The Resilient Internet Dream



If it's such a resilient system; why doesn't it work ?



The Internet - A resilient network of computer systems and infrastructure designed to withstand catastrophic failures and able to continue working despite such failures.

So why, if someone so much as coughs, does it fall crashing to its knees ?

The modern-day Internet as we know it, is an evolution of ARPANET, created in 1969, and designed to be a robust communications network which would withstand a nuclear attack in times of war.

ARPANET was meant to be resilient to this sort of problem, capable of surviving catastrophic world events, and automatically, and near instantaneously, re-working itself around problems which could crop up.

The current topologies and design of the Internet are based upon those which made ARPANET what it was, but much of the underlying infrastructure and its higher-level data carrying capabilities have been considerably improved upon. The resilience of ARPANET should still be present in what we have today.

It seems though that the reality is somewhat different to what the design goals of the Internet should have delivered. Today, it seems that even the slightest hiccup causes a good chunk of the UK's internet access goes down, and totally, for sustained periods.

It will always be the case that the world of reality is often entirely different to theory ( like the rocket cars we should be driving, all that leisure time we wouldn't know what to do with, and nuclear generated electricity that would be so cheap we wouldn't need to pay for it ), but why is a system, which was designed to be so robust and reliable, actually so fragile ?

The tale of a home user using two modems dialled into his ISP, finding his PC grinding to a halt because a whole country's internet access was being routed through their PC when an ISP's service failed may be little more than Urban Myth, but it highlights exactly what automatic recovery and automatic routing to keep the Internet ticking over was meant to be like.

No single point of failure should have a significant impact on Internet Users and redundancies in the systems provide alternative routes of connection while overloaded systems can pass their excess onto other systems which can cope. All of which goes on behind the scenes, without the end-user noticing anything more than a momentary glitch if anything.

That theory was shown to be little more than just a theory though when millions of Internet Users in the UK effectively lost the use of the Internet entirely for a considerable amount of time.

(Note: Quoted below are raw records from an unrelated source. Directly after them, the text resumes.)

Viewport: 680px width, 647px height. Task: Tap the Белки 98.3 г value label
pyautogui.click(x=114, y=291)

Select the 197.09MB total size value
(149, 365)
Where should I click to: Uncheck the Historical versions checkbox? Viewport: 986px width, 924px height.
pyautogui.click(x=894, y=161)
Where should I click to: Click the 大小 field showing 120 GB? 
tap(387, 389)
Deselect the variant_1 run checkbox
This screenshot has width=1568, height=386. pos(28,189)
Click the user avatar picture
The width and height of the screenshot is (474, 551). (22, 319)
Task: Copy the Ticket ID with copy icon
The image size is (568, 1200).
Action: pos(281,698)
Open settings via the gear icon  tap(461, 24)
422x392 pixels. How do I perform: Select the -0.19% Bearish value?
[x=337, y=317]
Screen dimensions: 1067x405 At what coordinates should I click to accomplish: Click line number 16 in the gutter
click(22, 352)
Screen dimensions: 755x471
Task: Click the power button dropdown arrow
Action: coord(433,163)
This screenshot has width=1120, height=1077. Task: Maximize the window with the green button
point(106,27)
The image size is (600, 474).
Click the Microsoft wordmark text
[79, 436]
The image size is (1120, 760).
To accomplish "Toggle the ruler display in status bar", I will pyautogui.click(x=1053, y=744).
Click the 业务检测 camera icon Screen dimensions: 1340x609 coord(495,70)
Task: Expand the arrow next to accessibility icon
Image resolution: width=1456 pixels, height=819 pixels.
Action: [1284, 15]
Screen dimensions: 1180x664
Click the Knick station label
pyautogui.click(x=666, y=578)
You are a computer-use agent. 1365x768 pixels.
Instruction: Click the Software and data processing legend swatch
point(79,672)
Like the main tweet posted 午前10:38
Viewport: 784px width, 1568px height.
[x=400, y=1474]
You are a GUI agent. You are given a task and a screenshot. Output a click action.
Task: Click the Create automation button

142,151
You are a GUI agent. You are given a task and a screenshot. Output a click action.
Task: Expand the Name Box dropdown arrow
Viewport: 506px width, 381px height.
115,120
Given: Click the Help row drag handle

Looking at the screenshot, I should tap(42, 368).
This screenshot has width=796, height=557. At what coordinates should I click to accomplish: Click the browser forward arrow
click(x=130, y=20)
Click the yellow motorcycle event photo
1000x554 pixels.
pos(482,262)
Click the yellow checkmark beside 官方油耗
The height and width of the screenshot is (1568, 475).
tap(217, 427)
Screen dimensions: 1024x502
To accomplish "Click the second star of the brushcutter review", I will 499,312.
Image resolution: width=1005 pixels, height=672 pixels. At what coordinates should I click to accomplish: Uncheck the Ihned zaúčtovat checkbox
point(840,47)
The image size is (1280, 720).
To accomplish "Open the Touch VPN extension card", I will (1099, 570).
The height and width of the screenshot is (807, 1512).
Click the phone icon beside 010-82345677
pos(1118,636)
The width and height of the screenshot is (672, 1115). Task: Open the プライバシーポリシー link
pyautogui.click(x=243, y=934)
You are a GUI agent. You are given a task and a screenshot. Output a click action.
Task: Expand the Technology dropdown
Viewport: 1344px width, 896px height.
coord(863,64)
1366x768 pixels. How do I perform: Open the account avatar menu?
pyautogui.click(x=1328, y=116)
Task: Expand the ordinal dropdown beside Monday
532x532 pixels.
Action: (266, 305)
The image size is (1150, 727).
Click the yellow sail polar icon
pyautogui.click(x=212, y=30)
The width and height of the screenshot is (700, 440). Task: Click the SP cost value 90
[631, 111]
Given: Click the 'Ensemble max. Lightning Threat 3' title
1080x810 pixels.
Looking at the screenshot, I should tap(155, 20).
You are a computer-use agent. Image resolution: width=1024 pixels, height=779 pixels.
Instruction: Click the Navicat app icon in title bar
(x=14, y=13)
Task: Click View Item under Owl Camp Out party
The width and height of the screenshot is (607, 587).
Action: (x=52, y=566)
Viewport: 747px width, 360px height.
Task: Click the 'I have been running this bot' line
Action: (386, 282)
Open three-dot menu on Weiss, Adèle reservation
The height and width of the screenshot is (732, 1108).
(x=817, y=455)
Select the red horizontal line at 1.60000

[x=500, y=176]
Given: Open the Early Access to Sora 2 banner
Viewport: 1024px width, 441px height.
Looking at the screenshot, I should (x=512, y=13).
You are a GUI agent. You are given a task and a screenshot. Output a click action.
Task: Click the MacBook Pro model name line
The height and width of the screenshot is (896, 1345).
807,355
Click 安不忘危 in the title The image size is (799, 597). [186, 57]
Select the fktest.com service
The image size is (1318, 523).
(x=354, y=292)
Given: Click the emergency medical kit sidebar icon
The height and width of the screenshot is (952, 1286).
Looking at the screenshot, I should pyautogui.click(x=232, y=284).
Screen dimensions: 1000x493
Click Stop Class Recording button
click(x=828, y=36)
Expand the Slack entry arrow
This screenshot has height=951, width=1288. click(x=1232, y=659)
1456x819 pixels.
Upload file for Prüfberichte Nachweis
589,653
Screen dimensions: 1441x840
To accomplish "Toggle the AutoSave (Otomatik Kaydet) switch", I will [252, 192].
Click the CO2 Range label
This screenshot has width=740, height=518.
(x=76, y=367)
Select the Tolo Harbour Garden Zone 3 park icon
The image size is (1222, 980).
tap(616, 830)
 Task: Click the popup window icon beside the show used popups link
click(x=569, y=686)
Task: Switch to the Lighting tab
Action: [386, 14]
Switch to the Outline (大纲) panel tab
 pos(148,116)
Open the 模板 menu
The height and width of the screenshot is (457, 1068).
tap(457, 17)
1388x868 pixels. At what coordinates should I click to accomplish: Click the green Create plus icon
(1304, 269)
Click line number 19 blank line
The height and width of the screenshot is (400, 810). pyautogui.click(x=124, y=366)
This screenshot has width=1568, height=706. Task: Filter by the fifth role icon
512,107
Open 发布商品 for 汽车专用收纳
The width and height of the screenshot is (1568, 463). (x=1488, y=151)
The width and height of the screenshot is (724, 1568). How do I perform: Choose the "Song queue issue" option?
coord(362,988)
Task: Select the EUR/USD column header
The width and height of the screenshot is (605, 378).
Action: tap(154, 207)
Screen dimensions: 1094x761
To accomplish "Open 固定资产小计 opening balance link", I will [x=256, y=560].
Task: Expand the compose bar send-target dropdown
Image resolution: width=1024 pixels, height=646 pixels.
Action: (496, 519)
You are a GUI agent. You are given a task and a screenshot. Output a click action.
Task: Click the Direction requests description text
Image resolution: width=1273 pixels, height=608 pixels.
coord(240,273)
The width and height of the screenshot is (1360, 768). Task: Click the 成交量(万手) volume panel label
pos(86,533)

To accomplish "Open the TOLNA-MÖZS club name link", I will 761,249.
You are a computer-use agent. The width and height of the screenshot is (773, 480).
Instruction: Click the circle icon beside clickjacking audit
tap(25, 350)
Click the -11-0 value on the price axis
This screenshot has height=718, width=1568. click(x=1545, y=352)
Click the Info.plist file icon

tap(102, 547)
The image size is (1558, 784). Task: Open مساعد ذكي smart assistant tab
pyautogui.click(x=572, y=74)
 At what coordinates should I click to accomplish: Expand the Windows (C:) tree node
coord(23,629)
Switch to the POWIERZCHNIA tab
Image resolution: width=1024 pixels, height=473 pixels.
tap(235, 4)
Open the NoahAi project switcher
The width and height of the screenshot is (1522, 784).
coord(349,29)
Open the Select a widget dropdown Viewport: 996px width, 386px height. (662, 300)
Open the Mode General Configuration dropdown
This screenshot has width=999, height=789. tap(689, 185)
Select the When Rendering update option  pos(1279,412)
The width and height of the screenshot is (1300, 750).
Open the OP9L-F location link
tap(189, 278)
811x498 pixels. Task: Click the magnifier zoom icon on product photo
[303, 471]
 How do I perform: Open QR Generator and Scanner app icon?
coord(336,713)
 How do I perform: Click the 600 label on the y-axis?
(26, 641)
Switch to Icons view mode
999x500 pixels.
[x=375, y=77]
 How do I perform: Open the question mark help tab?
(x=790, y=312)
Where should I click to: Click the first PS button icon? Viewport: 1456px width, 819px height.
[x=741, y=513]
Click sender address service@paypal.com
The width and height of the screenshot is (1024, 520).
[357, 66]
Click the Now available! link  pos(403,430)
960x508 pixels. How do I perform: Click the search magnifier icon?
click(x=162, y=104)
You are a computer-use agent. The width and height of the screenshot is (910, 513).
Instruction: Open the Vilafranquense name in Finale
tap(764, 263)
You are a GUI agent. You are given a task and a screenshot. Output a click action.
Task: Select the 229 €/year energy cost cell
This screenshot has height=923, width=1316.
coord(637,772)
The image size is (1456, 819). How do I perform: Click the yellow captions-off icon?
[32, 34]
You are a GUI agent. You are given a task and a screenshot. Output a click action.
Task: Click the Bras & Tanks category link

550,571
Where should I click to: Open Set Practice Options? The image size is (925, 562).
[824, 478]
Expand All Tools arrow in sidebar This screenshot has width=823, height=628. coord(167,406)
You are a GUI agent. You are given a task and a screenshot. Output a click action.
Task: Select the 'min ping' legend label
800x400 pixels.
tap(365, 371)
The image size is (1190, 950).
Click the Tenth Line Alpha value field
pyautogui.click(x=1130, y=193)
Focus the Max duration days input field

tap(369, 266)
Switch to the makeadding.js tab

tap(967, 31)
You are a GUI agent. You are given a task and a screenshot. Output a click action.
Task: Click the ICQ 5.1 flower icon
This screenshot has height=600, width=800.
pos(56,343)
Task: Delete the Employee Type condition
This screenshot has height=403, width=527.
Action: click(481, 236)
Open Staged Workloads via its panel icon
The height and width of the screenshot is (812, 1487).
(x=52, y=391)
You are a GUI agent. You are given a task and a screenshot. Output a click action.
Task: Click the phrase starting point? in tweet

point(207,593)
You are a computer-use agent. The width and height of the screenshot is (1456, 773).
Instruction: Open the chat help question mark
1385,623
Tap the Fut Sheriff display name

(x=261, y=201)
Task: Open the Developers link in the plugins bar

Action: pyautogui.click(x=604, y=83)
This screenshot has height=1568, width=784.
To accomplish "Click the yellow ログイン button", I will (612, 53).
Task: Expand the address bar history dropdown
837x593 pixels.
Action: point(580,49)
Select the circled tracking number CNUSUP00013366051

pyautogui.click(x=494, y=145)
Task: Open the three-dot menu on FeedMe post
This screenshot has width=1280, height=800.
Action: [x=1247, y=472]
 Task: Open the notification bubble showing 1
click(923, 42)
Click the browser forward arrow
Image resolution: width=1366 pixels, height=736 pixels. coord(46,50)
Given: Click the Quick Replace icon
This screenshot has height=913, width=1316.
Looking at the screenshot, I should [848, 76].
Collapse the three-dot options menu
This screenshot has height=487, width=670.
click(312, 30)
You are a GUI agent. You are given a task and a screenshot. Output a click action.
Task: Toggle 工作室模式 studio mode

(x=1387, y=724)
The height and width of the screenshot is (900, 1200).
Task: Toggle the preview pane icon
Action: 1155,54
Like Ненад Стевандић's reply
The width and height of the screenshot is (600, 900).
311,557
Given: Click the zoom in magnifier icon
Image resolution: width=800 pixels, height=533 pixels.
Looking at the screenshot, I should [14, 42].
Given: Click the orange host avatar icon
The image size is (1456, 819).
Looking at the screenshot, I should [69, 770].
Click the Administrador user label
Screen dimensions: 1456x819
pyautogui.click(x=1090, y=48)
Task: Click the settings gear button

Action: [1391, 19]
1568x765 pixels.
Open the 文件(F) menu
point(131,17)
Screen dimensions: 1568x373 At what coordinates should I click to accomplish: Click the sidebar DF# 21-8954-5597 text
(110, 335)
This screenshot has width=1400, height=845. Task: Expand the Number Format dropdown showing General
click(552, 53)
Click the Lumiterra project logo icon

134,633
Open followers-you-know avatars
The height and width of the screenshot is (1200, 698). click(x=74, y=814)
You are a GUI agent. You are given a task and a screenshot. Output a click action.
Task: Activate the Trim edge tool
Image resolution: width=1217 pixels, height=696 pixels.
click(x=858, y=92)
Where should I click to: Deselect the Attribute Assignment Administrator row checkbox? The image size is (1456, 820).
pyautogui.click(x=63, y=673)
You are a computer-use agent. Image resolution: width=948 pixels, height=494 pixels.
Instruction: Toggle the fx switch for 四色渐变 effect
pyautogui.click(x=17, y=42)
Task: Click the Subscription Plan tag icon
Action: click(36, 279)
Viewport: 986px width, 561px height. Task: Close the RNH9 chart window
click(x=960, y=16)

NTL was the Service Provider which was most severely hit by the problems, losing access to most Internet services for over 8 hours, with consequential problems lasting well into the aftermath, but other ISP's such as Freeserve, Nildram, Pipex and Telewest are also reported to have had their services impacted upon. BT has also said that some of its voice services were hit by the problem.

The root cause of the problem is reported to be some damage to an inter-continental cable between the UK and France which had occurred just off the French coast, but the knock-on effects caused NTL's DNS services to crash, preventing many people from accessing any services at all.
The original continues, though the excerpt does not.